Last week, the NY Times ran an interesting article, here, about how many old TV programs now available on streaming services are missing music that was featured on the original broadcast. This was because when the music rights were initially purchased, their use was limited to over-the-air broadcasts or was limited to a short period of time, with the producers never envisioning that the programs would be available through on-demand streaming services decades after they originally aired on over-the-air television. While not mentioned in the article, for many radio broadcasters one of the series most missed on streaming services is the industry favorite WKRP in Cincinnati. That series took forever to get to digital outlets, and still does not appear to be on any subscription streaming service, reportedly because of music rights issues. This article and the issues that it highlights should be a warning not just to TV producers, but also to anyone planning to use music in audio or video productions – including podcasts and online videos – that clearing music rights is essential to insure that these productions can be fully exploited not only when they are first made available, but also in the future if they are repurposed for other platforms.
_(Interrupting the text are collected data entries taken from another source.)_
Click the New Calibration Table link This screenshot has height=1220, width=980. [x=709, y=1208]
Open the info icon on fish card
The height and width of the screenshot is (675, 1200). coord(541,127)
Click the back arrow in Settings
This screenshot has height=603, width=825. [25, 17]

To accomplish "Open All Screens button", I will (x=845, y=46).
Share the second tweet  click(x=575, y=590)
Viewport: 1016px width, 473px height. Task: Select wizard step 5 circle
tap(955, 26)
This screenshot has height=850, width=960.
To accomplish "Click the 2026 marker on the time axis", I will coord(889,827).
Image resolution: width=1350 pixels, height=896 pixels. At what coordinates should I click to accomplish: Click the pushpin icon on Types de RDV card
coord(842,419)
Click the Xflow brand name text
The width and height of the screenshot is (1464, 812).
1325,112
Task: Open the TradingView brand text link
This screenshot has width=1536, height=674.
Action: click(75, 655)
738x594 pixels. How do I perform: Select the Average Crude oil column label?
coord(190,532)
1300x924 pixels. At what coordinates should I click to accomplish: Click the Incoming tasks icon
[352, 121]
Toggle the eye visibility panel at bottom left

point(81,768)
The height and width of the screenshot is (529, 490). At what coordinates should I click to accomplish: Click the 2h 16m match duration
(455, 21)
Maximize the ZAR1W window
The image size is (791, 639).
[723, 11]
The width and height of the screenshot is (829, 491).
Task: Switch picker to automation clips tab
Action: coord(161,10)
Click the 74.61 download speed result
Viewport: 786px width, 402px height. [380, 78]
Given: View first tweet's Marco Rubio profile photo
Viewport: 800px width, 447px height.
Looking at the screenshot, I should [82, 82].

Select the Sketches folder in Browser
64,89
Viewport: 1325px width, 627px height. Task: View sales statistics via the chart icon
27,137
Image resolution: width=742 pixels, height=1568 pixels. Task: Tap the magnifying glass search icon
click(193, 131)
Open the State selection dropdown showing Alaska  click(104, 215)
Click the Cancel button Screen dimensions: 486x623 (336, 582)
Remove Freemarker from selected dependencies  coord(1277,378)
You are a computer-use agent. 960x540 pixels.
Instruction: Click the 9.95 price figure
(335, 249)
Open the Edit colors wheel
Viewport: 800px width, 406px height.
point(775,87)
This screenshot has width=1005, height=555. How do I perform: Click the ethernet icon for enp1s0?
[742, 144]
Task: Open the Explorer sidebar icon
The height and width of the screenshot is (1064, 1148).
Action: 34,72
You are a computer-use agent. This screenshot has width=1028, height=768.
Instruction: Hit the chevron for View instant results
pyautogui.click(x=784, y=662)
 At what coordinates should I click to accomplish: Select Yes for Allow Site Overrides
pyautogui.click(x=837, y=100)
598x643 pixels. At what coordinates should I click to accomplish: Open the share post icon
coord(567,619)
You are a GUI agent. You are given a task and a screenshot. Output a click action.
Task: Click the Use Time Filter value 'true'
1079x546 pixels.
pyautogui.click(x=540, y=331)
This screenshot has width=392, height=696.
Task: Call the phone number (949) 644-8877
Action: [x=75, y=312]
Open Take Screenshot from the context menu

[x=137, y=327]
We have written before (see, for example, our articles here and here) about the need to get permission from the copyright holders in both the musical work (or musical composition – the words and music to a song) and in the sound recording (or master recording – the song as recorded by a particular band or singer). Just signing up with a performing rights organization (ASCAP, BMI, SESAC or GMR) is not enough because, while podcasts may involve the public performances of the musical works that these organizations license, they do not give rights to make the permanent fixed copies of those songs, synchronized with other audio in the podcast, that can be accessed and downloaded on demand. These uses require the additional copyrights to reproduce and distribute music, and arguably to make derivative works, that can only be obtained from the copyright holder (see our article here describing why the PRO license itself does not give all rights needed to use music in podcasts). Similarly, the rights to the sound recording must also be obtained from the copyright holder in the recording – and payments to SoundExchange do not cover the on-demand music uses involved in a podcast. Thus, when the necessary rights are not obtained from the copyright holders, we have seen podcasts go silent after infringement claims are brought or threatened (see our article here).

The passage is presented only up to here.